Every two to five years, dengue fever rages in tropical regions. This year, a particularly bad outbreak in India has struck more than 1,800 people in recent weeks, killing five. Officials are unsure why this year's outbreak has been so much worse than others and many wonder why dengue outbreaks seem to happen in cycles. Now, researchers at the National Institutes of Health may have found a clue: the weather phenomenon known as El Niño.

Dengue (pronounced DEN-gee) fever is a virus transmitted by Aedes mosquitoes that causes a high fever, severe headache and pain behind the eyes and in the joints. In some cases, it develops into the more severe dengue hemorrhagic fever, which can cause blood vessels to leak, potentially leading to death.

But although dengue outbreaks tend to occur during the rainy season in tropical and subtropical regions, it's far worse some years than others. Scientists have linked those cycles to El Niño, a phenomenon that happens typically every three to seven years when waters in the equatorial Pacific Ocean or the western Indian Ocean become unusually warm, setting off heavy rains and flooding in some areas and droughts in others.

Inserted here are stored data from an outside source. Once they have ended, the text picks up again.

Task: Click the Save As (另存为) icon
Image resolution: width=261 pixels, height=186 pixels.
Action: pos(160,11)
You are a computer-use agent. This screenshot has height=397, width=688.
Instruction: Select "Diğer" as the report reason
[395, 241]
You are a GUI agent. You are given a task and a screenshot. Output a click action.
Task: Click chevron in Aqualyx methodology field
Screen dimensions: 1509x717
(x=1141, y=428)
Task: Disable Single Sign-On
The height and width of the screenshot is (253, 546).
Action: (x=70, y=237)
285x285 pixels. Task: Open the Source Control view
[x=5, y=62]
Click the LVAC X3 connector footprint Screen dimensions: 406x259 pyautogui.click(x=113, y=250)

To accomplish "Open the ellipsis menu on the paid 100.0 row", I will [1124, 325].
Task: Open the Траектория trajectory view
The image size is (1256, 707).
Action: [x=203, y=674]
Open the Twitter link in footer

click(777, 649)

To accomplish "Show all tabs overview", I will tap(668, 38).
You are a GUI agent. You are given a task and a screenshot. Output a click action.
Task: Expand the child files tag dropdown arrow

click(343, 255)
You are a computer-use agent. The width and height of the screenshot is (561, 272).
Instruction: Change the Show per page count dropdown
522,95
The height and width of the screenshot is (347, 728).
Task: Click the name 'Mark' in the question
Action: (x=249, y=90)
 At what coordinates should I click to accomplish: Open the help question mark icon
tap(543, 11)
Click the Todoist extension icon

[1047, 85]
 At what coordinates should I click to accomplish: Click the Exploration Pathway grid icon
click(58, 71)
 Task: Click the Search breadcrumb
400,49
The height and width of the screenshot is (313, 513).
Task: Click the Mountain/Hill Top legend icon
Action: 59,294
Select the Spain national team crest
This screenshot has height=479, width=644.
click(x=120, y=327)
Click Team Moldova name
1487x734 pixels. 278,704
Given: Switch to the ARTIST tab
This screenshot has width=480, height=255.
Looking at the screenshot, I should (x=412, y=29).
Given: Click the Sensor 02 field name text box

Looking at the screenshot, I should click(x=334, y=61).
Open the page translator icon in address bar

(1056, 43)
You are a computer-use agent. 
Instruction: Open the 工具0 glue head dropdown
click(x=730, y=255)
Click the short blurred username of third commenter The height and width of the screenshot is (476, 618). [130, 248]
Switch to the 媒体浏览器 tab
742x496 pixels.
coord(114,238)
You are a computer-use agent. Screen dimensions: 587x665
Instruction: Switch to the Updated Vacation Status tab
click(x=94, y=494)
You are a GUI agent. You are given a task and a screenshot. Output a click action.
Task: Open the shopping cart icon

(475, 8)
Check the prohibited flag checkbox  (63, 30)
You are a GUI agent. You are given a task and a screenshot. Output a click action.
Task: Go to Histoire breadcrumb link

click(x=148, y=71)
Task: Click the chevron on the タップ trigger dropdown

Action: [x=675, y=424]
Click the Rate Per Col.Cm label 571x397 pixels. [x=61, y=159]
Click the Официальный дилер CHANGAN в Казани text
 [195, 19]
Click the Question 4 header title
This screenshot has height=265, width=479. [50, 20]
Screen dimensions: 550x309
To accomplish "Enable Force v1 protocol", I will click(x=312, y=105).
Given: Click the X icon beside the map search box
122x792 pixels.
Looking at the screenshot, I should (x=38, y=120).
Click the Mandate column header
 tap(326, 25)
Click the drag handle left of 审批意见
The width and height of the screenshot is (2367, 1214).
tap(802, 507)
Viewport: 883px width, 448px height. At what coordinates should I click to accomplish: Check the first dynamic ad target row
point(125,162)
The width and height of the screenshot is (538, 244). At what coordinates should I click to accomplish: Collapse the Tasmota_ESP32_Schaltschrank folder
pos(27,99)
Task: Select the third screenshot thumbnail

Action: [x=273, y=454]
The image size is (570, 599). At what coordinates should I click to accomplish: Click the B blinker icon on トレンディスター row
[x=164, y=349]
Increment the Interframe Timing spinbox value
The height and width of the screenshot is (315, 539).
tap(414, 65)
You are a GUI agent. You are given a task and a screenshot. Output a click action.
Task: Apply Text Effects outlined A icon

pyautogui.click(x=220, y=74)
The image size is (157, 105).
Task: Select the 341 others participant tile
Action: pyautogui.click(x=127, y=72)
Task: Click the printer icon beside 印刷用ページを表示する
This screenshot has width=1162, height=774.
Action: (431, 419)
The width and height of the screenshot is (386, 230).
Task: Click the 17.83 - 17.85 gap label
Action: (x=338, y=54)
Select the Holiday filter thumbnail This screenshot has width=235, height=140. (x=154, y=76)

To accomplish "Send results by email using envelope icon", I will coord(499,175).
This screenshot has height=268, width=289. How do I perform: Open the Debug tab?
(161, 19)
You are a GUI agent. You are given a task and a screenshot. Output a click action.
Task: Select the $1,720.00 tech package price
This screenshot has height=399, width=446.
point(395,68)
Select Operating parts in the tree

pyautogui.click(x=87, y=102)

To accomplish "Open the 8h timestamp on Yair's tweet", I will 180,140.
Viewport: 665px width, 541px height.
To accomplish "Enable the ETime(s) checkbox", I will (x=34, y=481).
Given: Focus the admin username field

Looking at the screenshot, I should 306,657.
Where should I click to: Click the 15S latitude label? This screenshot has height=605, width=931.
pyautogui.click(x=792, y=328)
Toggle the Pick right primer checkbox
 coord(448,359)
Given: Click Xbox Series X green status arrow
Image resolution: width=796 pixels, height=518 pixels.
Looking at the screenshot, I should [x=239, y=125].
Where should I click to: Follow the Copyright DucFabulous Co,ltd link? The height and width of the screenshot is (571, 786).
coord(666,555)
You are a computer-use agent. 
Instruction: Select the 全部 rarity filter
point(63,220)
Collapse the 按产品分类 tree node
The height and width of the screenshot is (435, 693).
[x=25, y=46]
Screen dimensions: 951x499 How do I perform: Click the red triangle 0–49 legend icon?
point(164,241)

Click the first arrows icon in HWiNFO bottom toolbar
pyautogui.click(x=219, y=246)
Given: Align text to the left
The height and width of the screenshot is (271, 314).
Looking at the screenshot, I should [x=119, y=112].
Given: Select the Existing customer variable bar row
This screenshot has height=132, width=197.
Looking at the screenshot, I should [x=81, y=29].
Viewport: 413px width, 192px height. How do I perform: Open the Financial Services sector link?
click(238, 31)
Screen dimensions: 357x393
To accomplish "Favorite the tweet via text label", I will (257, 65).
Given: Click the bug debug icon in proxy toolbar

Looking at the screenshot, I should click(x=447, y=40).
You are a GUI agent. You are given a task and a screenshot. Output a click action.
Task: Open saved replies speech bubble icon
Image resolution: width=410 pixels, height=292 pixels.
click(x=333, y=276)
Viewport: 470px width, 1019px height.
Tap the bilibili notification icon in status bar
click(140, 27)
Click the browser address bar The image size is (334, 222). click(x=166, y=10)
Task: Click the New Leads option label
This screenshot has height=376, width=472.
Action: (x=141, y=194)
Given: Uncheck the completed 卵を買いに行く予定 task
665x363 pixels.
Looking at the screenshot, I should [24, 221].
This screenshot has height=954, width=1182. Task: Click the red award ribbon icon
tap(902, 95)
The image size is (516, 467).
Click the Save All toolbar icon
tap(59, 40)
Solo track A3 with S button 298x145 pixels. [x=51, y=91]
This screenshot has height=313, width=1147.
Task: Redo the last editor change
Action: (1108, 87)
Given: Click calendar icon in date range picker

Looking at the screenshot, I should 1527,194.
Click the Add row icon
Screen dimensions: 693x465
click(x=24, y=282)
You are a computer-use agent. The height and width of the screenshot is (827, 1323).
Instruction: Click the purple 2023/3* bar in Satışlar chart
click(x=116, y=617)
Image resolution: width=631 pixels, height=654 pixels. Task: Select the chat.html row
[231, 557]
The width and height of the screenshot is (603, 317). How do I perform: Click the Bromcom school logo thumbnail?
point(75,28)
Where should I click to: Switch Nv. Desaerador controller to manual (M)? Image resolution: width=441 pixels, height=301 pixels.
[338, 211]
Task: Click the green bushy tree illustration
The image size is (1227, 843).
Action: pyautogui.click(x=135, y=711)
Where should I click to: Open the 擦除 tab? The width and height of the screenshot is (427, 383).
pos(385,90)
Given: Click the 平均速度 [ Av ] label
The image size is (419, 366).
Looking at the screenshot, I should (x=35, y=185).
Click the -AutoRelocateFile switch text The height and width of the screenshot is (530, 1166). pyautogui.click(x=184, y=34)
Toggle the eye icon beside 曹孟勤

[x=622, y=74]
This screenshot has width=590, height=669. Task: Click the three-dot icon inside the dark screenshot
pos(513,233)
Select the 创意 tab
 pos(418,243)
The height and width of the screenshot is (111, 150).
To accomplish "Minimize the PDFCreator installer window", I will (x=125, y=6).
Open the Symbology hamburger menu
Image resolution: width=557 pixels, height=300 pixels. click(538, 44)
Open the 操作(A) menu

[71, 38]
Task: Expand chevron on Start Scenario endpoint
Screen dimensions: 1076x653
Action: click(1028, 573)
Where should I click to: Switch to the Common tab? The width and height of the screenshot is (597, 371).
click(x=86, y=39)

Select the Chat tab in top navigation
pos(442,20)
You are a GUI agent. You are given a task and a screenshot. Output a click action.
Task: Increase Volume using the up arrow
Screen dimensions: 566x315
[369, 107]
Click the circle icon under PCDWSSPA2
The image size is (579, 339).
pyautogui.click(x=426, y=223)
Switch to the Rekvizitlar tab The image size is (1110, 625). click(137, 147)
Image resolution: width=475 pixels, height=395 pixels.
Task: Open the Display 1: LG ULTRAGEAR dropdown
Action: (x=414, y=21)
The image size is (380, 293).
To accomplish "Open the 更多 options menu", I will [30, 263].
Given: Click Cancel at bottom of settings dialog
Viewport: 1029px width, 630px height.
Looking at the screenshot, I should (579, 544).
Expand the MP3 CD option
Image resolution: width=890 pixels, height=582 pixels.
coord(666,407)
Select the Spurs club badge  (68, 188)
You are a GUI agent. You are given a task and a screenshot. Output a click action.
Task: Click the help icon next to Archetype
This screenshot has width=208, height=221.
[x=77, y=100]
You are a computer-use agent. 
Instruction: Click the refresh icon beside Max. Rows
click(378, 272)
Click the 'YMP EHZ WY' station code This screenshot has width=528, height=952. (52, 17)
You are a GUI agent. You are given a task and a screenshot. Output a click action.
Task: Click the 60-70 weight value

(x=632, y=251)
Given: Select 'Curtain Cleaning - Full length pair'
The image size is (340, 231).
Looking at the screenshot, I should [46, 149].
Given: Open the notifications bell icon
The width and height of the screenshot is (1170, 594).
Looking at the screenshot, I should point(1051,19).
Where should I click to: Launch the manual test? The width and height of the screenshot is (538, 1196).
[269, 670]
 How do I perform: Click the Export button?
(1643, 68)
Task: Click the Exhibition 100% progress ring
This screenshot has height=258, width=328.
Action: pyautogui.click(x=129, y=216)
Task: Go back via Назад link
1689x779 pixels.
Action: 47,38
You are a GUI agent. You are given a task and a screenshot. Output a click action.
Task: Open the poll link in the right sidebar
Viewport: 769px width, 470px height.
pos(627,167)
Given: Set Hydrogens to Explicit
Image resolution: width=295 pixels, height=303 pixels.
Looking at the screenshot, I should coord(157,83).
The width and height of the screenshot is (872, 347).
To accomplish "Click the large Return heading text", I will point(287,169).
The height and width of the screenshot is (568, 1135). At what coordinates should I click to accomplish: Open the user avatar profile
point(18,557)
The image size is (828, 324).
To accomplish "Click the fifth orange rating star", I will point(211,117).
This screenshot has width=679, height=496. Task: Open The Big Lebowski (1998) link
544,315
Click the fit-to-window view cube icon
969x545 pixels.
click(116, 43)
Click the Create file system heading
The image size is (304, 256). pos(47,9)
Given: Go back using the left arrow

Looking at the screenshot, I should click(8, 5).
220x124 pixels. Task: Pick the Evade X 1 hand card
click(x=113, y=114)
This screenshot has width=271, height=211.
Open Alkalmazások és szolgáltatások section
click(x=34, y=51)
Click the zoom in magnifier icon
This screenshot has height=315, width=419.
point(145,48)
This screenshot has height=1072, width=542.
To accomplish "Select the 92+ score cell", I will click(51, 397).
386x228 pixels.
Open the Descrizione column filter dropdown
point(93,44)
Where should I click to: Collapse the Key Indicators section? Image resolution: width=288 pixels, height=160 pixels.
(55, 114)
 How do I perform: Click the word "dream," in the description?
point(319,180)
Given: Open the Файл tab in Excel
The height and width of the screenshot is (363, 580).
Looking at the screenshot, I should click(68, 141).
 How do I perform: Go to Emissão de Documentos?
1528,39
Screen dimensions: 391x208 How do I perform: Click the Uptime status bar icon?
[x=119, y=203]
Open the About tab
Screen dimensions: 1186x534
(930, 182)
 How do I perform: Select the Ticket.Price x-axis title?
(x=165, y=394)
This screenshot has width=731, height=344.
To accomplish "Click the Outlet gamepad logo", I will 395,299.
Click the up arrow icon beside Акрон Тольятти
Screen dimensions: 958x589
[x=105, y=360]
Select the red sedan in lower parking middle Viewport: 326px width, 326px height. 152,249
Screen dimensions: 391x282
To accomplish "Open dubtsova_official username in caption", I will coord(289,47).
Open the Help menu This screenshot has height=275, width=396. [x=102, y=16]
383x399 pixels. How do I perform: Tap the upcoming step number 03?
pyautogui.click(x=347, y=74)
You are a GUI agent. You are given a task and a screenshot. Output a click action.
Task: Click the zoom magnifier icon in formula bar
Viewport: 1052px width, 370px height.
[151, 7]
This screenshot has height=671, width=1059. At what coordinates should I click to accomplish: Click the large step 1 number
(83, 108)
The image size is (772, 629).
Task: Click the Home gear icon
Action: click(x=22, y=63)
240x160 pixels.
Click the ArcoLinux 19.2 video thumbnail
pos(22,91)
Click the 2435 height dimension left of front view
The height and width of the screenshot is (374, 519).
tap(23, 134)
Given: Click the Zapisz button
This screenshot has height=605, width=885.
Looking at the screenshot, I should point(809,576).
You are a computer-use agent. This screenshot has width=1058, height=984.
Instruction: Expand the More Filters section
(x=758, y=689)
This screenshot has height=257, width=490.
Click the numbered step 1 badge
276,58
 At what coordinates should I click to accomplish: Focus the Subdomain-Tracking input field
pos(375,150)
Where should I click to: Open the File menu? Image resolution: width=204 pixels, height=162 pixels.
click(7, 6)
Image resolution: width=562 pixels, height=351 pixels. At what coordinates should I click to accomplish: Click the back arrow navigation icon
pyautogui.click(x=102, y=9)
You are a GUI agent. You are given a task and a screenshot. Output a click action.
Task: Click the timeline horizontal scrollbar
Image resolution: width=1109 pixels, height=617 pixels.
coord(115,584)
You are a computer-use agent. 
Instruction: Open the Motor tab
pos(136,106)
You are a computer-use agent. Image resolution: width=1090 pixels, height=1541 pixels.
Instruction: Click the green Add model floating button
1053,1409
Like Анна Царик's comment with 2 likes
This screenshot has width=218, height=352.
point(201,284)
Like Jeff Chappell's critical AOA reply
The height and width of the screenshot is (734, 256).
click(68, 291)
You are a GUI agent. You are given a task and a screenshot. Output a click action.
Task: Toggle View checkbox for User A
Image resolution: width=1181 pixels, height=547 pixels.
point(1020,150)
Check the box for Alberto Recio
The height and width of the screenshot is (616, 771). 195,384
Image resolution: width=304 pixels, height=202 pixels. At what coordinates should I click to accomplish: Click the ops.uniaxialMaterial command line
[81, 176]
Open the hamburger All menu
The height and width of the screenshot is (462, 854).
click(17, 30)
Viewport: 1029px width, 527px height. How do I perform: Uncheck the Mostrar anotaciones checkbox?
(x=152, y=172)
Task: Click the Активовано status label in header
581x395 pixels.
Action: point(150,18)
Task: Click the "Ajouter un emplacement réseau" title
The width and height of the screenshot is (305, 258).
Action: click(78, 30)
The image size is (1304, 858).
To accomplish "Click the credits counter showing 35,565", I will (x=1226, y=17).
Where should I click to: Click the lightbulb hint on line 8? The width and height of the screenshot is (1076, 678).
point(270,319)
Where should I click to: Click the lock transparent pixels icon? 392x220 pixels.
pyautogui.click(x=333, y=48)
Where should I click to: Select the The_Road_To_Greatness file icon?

Researchers, led by Wilbert van Panhuis of the Graduate School of Public Health at the University of Pittsburgh, studied dengue fever outbreaks over the course of 18 years and across eight countries: Thailand, Cambodia, Laos, Malaysia, Singapore, the Philippines, Vietnam and Taiwan. What they found was that dengue transmission across those countries was synchronized with El Niño and, in particular, with ocean temperature in the east-central Pacific Ocean, according to a blog post published Tuesday on the National Institutes of Health's website.

Once those temperatures rose above a certain degree, Aedes mosquitoes were more easily able to reproduce and transmit the virus that causes dengue, they hypothesized. Van Panhuis and his colleagues published their findings in the Proceedings of the National Academy of Sciences.

El Niño already has begun and is predicted to grow even stronger next year. Dengue fever has no vaccine. The Philippines Department of Health has said it expects a higher number of dengue cases in 2016 and has increased its proposed budget by 25 percent in preparation.